Failed to compute features for scenario token | EOFError: Ran out of input
Describe the bug
Training interrupted by error Failed to compute features for scenario token XXX in log XXX Error: Ran out of input.
Looking at closed issues, I thought it's already fixed long back in v0.4.
Setup
Please share your setup with us, the more detail the better. For example, type of machine (laptop, cluster instance), linux distribution, no. of cpu, no. of gpus, RAM, VRAM, cuda version, conda environment, nuplan-devkit release version.
- Ubuntu 22.04 LTS
- 1x 8 core CPU
- 1x RTX 3060
- 32GB RAM
- Conda: same as environment.yaml
- nuplan-devkit release 1.2 (current master branch)
Steps To Reproduce
Steps to reproduce the behavior:
- Run command
python nuplan/planning/script/run_training.py ... - Interrupt training
- Run command
python nuplan/planning/script/run_training.py ...again, specifying the same cache directory - Sometimes this error appears (rather annoying when it's towards the end of an epoch...)
Stack Trace
(nuplan) tk@tk-ubuntu:~/nuplan/nuplan-devkit$ python nuplan/planning/script/run_training.py group=/home/tk/nuplan/my_experiments/experiment_v014_resnet_more cache.cache_path=/home/tk/nuplan/my_experiments/cache experiment_name=training_raster_experiment job_name=train_default_raster py_func=train +training=training_raster_model scenario_builder=nuplan_mini scenario_filter.limit_total_scenarios=32000 lightning.trainer.params.accelerator=ddp lightning.trainer.params.max_epochs=4 lightning.trainer.checkpoint.resume_training=true data_loader.params.batch_size=80 data_loader.params.num_workers=8 logger_level=warning optimizer.lr=8e-5 lr_scheduler=multistep_lr lr_scheduler.milestones=[1,2,4,8,12,16] warm_up_lr_scheduler=linear_warm_up worker.threads_per_node=8
Global seed set to 0
2023-05-26 17:33:46,871 INFO worker.py:1625 -- Started a local Ray instance.

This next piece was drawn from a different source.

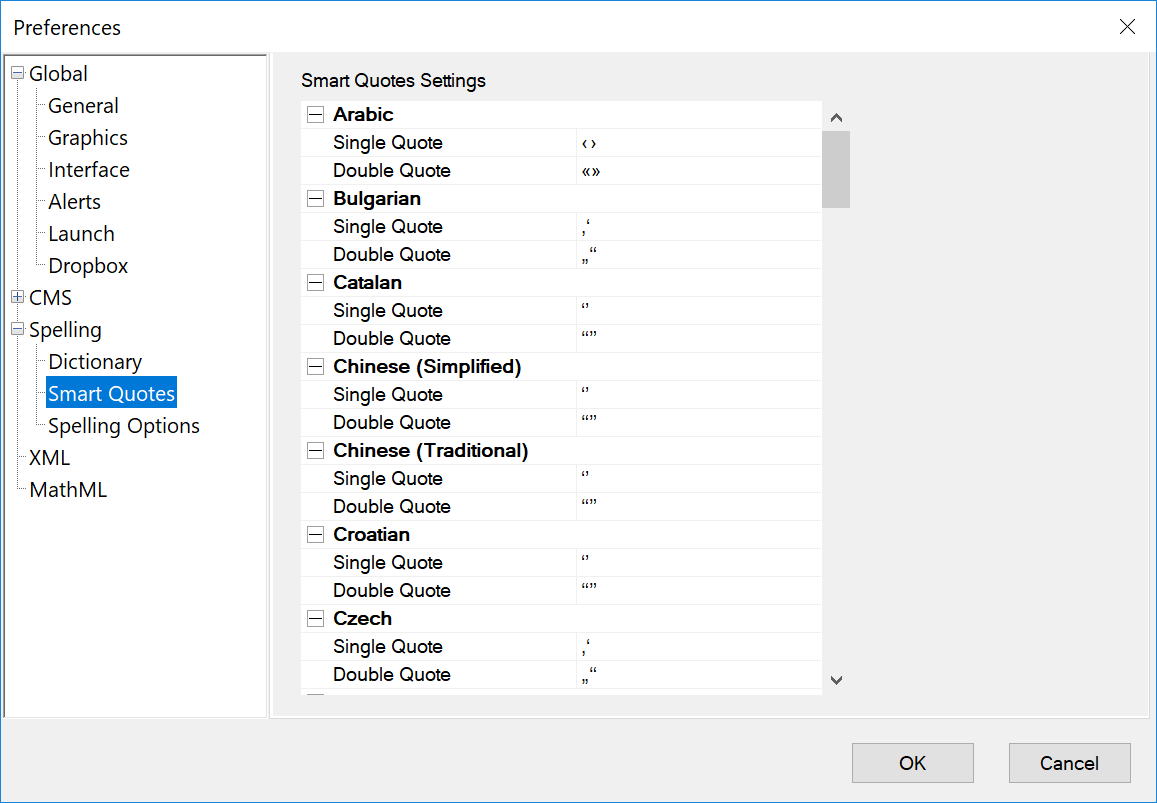Confirm preferences with OK

tap(911, 762)
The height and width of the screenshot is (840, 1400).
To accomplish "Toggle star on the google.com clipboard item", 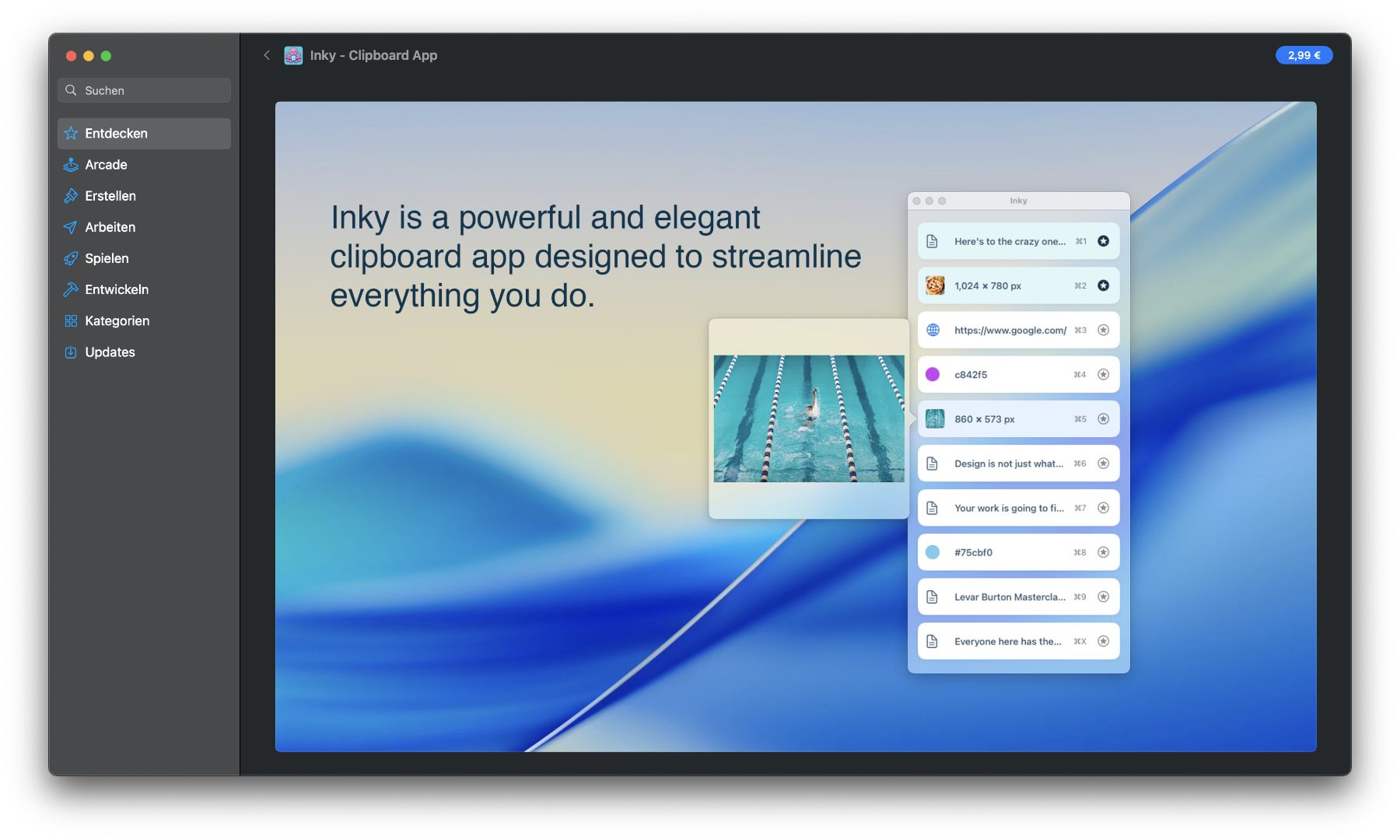I will tap(1103, 330).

Ray objects: 100%|████████████████████████████████████████████████████████████████████████| 8/8 [00:02<00:00, 3.01it/s]
/train_default_raster/2023.05.26.17.15.46/checkpoints/epoch=0.ckpt
GPU available: True, used: True
TPU available: False, using: 0 TPU cores
Using native 16bit precision.
Global seed set to 0
initializing ddp: GLOBAL_RANK: 0, MEMBER: 1/1
----------------------------------------------------------------------------------------------------
distributed_backend=nccl
All DDP processes registered. Starting ddp with 1 processes
----------------------------------------------------------------------------------------------------
LOCAL_RANK: 0 - CUDA_VISIBLE_DEVICES: [0]
| Name | Type | Params
--------------------------------------
0 | model | RasterModel | 25.3 M
--------------------------------------
17.0 M Trainable params
8.3 M Non-trainable params
25.3 M Total params
101.105 Total estimated model params size (MB)

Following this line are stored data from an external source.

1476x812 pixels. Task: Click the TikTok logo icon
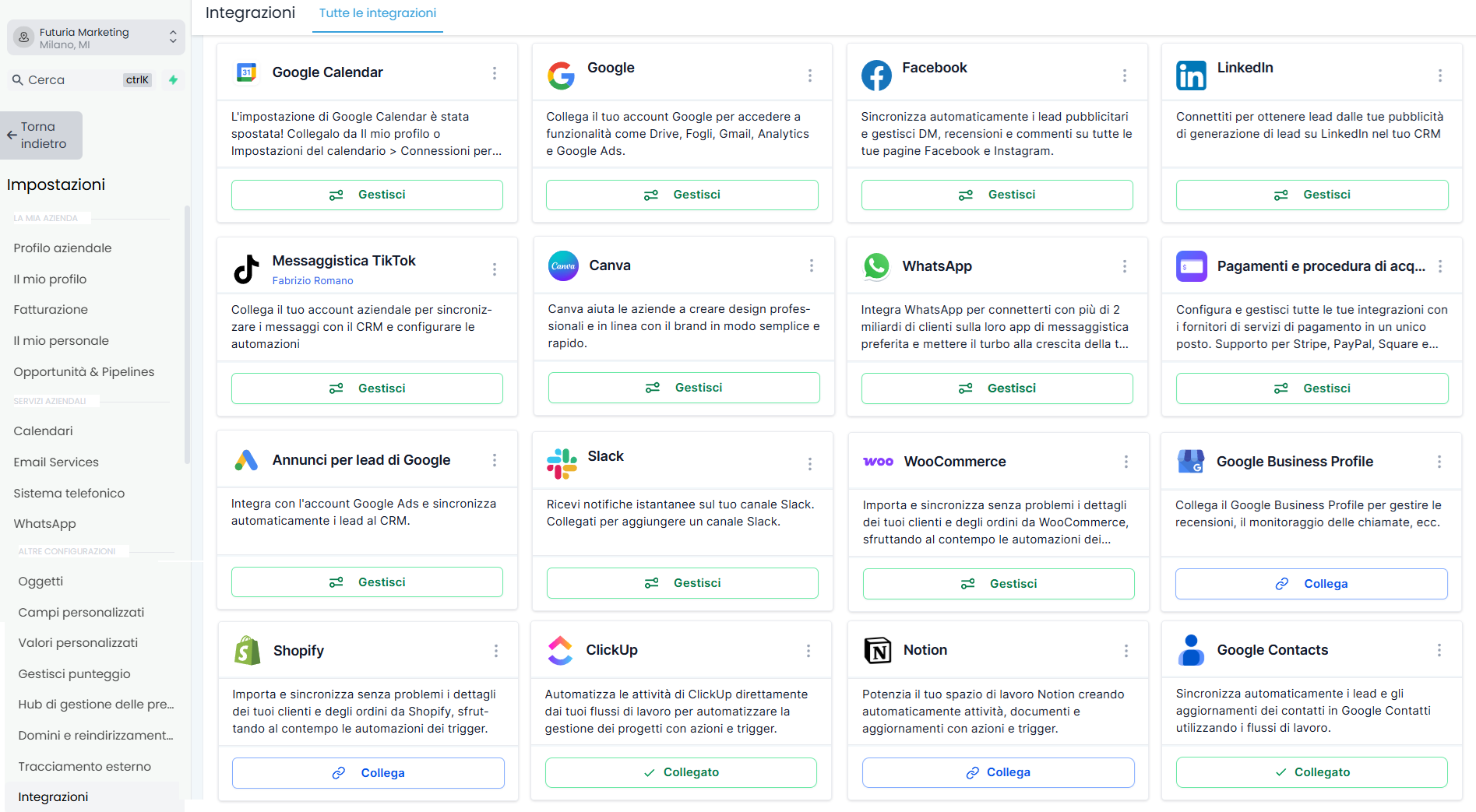(x=246, y=269)
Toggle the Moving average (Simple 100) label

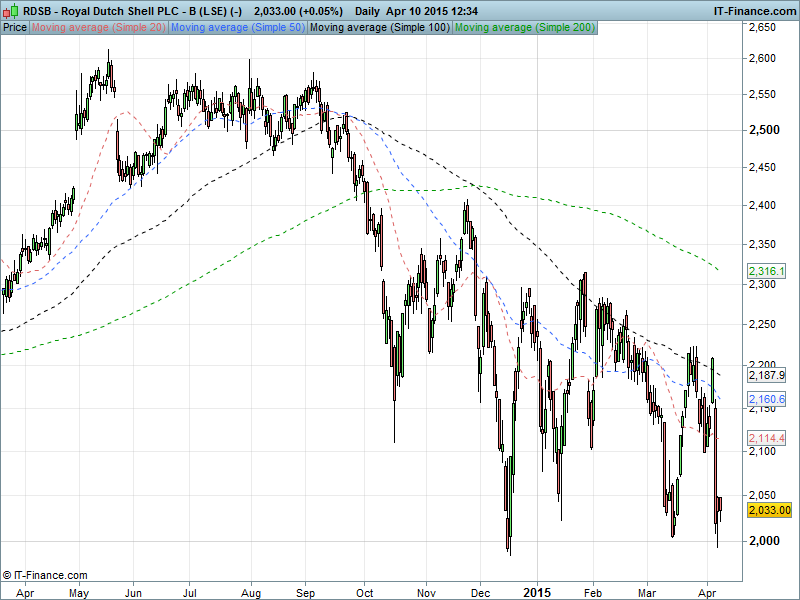tap(379, 27)
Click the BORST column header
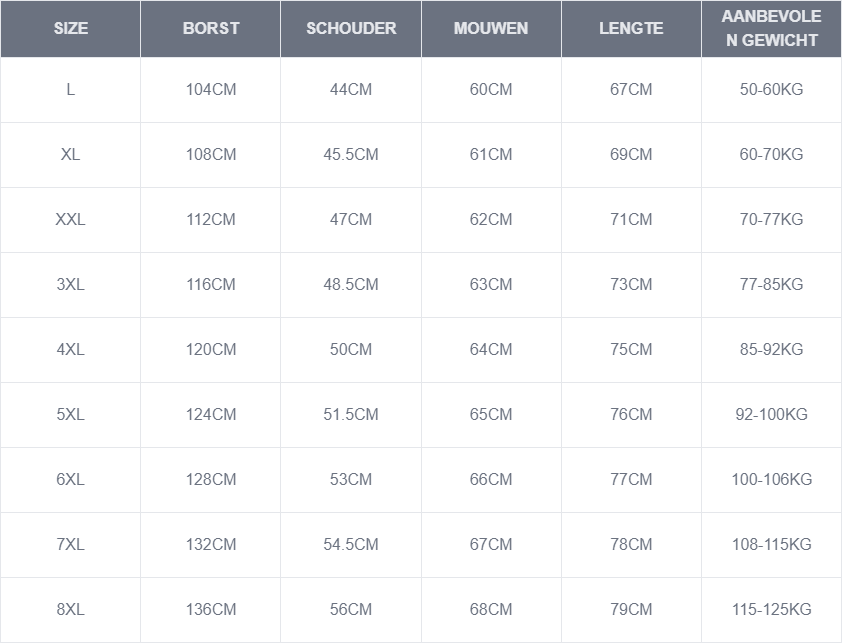 pyautogui.click(x=211, y=29)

/home/tk/anaconda3/envs/nuplan/lib/python3.9/site-packages/pytorch_lightning/trainer/callback_hook.py:307: LightningDeprecationWarning: `Callback.on_load_checkpoint` signature has changed in v1.3. `trainer` and `pl_module` parameters have been added. Support for the old signature will be removed in v1.5
rank_zero_deprecation(
Restored states from the checkpoint file at /home/tk/nuplan/my_experiments/experiment_v014_resnet_more/training_raster_experiment/train_default_raster/2023.05.26.17.15.46/checkpoints/epoch=0.ckpt
2023-05-26 17:34:06,712 ERROR {/home/tk/nuplan/nuplan-devkit/nuplan/planning/training/preprocessing/feature_preprocessor.py:104} Failed to compute features for scenario token 64217a7437a55598 in log 2021.08.17.17.17.01_veh-45_02314_02798
Error: Ran out of input
Epoch 1: 0%| | 0/326 [00:12<?, ?it/s]
Traceback (most recent call last):
File "/home/tk/nuplan/nuplan-devkit/nuplan/planning/training/preprocessing/feature_preprocessor.py", line 93, in compute_features
all_features, all_feature_cache_metadata = self._compute_all_features(scenario, self._feature_builders)

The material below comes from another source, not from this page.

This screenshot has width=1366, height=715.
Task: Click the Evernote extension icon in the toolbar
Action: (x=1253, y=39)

File "/home/tk/nuplan/nuplan-devkit/nuplan/planning/training/preprocessing/feature_preprocessor.py", line 122, in _compute_all_features
feature, feature_metadata_entry = compute_or_load_feature(
File "/home/tk/nuplan/nuplan-devkit/nuplan/planning/training/preprocessing/utils/utils_cache.py", line 83, in compute_or_load_feature
feature = storing_mechanism.load_computed_feature_from_folder(file_name, builder.get_feature_type())
File "/home/tk/nuplan/nuplan-devkit/nuplan/planning/training/preprocessing/utils/feature_cache.py", line 88, in load_computed_feature_from_folder
data = pickle.load(f)
EOFError: Ran out of input
/home/tk/anaconda3/envs/nuplan/lib/python3.9/site-packages/torch/nn/functional.py:718: UserWarning: Named tensors and all their associated APIs are an experimental feature and subject to change. Please do not use them for anything important until they are released as stable. (Triggered internally at /pytorch/c10/core/TensorImpl.h:1156.)
return torch.max_pool2d(input, kernel_size, stride, padding, dilation, ceil_mode)
Epoch 1: 1%|▋ | 4/326 [00:15<20:47, 3.87s/it, loss=383, v_num=]
Error executing job with overrides: ['group=/home/tk/nuplan/my_experiments/experiment_v014_resnet_more', 'cache.cache_path=/home/tk/nuplan/my_experiments/cache', 'experiment_name=training_raster_experiment', 'job_name=train_default_raster', 'py_func=train', '+training=training_raster_model', 'scenario_builder=nuplan_mini', 'scenario_filter.limit_total_scenarios=32000', 'lightning.trainer.params.accelerator=ddp', 'lightning.trainer.params.max_epochs=4', 'lightning.trainer.checkpoint.resume_training=true', 'data_loader.params.batch_size=80', 'data_loader.params.num_workers=8', 'logger_level=warning', 'optimizer.lr=8e-5', 'lr_scheduler=multistep_lr', 'lr_scheduler.milestones=[1,2,4,8,12,16]', 'warm_up_lr_scheduler=linear_warm_up', 'worker.threads_per_node=8']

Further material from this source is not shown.